Principles of dose-setting in toxicology studies: the importance of kinetics for ensuring human safety

Regulatory toxicology seeks to ensure that exposures to chemicals encountered in the environment, in the workplace, or in products pose no significant hazards and produce no harm to humans or other organisms, i.e., that chemicals are used safely. The most practical and direct means of ensuring that hazards and harms are avoided is to identify the doses and conditions under which chemical toxicity does not occur so that chemical concentrations and exposures can be appropriately limited. Modern advancements in pharmacology and toxicology have revealed that the rates and mechanisms by which organisms absorb, distribute, metabolize and eliminate chemicals—i.e., the field of kinetics—often determine the doses and conditions under which hazard, and harm, are absent, i.e., the safe dose range.

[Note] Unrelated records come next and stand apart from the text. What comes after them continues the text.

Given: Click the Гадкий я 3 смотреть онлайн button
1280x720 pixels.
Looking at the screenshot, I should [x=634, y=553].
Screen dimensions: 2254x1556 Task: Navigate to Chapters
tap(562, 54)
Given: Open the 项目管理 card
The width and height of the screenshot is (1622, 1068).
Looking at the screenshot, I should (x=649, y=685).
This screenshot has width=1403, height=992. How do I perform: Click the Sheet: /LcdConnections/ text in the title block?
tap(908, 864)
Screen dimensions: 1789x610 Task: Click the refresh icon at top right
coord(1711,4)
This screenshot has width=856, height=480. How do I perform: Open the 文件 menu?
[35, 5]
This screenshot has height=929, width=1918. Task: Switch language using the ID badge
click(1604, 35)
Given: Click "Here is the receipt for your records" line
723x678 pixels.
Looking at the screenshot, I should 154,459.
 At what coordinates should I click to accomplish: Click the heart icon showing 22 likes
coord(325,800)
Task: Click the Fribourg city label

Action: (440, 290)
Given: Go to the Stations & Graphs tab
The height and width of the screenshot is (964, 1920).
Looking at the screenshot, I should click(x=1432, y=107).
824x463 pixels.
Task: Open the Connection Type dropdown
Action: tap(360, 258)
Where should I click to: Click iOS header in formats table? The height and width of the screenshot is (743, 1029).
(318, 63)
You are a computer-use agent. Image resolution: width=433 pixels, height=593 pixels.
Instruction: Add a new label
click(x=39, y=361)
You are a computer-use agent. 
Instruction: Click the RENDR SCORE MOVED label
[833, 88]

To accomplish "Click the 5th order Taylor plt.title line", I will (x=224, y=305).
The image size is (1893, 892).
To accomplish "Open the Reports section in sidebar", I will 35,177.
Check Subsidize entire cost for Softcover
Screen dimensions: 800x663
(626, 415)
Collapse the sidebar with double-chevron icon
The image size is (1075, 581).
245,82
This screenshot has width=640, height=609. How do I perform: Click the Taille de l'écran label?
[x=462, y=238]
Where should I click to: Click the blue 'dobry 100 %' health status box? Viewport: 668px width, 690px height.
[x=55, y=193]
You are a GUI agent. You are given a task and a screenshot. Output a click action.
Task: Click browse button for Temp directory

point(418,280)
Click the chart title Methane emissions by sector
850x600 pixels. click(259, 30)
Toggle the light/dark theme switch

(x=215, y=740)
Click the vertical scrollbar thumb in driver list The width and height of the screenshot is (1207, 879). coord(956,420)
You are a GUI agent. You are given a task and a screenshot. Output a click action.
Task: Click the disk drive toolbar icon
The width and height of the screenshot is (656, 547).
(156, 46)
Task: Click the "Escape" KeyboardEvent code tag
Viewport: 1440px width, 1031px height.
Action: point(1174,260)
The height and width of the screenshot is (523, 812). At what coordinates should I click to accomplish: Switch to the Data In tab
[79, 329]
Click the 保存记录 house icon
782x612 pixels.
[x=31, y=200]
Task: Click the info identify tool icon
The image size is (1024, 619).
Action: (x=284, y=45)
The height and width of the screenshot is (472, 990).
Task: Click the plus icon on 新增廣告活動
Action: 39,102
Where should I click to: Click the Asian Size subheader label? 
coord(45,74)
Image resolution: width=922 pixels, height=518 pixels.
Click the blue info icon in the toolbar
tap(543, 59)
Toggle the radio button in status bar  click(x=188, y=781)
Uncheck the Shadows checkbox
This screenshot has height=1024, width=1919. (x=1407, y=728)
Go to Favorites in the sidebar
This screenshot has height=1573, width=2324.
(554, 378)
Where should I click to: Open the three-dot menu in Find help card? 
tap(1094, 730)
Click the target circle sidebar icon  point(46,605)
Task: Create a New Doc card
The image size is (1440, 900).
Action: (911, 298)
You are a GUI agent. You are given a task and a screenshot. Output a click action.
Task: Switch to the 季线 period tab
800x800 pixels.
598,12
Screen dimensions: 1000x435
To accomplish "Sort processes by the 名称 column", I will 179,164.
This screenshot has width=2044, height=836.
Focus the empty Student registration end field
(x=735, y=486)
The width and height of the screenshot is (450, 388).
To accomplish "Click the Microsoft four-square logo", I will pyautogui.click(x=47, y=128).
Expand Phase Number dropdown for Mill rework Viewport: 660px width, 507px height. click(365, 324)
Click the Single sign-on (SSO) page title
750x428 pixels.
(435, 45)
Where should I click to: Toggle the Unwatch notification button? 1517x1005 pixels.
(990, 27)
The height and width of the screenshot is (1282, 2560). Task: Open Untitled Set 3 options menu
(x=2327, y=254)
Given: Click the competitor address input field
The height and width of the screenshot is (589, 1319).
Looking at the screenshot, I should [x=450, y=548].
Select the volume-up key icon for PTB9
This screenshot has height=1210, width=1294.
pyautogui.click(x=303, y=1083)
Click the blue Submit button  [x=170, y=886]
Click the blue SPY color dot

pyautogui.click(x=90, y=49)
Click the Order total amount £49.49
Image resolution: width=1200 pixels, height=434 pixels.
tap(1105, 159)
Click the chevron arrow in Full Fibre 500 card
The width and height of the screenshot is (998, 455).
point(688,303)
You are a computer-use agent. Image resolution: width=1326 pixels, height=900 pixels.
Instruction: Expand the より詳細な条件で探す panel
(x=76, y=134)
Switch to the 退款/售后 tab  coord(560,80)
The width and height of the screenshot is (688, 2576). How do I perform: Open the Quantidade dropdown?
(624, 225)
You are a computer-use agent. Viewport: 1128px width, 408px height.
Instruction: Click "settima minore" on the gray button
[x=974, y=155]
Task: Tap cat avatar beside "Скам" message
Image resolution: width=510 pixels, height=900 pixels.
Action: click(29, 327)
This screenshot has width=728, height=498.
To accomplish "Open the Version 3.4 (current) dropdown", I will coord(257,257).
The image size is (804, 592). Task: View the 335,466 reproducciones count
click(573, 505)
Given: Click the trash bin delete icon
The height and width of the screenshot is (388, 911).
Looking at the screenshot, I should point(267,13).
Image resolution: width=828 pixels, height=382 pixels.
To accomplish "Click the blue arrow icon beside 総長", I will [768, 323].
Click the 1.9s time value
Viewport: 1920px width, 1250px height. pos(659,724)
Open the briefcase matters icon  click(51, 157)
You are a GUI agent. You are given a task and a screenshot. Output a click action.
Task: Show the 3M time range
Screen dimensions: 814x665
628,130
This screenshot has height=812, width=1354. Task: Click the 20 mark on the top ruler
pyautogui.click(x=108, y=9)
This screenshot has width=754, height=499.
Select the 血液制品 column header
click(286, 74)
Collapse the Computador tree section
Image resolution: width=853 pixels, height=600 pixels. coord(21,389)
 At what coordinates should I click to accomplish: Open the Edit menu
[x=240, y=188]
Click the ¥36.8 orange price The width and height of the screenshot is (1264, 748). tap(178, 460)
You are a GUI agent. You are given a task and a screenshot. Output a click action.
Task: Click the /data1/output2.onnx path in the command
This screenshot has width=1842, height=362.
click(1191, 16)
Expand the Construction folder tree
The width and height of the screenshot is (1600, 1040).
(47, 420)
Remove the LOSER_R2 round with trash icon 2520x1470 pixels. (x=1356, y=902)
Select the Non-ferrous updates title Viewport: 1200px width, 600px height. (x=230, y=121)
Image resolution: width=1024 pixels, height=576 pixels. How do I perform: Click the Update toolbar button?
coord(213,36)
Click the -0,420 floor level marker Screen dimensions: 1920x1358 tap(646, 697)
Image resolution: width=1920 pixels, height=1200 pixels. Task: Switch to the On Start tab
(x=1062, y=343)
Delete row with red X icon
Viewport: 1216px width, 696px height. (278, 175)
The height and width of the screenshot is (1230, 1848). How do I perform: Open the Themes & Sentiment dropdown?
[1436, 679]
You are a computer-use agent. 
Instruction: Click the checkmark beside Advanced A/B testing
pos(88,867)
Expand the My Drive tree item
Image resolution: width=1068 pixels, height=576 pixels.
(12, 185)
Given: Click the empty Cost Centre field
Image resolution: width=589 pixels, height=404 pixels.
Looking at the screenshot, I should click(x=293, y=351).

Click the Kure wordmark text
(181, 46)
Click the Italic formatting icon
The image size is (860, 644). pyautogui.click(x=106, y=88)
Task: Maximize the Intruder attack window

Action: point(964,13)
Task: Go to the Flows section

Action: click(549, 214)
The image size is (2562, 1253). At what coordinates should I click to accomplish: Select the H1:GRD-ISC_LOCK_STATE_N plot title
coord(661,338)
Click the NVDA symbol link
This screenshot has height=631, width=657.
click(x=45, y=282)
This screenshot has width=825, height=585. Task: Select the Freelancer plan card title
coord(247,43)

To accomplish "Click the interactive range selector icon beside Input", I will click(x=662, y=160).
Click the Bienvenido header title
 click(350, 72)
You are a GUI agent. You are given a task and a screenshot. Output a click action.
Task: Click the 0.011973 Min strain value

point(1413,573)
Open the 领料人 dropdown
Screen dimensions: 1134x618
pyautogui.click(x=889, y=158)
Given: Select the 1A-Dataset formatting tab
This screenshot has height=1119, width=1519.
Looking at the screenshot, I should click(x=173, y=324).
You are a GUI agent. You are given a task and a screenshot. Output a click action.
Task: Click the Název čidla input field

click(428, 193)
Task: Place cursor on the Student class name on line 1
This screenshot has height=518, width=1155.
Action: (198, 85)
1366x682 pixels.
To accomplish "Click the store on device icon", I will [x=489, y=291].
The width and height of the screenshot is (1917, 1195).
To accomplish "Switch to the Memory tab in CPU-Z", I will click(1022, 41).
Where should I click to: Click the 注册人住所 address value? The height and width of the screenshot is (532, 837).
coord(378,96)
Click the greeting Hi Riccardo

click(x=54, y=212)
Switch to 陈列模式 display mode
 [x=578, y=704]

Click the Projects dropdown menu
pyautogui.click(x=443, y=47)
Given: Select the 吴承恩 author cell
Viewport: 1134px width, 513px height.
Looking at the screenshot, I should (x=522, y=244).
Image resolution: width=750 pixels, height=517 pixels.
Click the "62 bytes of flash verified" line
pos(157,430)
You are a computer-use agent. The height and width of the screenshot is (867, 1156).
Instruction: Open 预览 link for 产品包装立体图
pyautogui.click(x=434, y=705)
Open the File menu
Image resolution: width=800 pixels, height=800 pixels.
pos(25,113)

Since kinetics, like chemical hazard and toxicity, are extensive properties that depend on the amount of the chemical encountered, it is possible to identify the maximum dose under which organisms can efficiently metabolize and eliminate the chemicals to which they are exposed, a dose that has been referred to as the kinetic maximum dose, or KMD. This review explains the rationale that compels regulatory toxicology to embrace the advancements made possible by kinetics, why understanding the kinetic relationship between the blood level produced and the administered dose of a chemical is essential for identifying the safe dose range, and why dose-setting in regulatory toxicology studies should be informed by estimates of the KMD rather than rely on the flawed concept of maximum-tolerated toxic dose, or MTD.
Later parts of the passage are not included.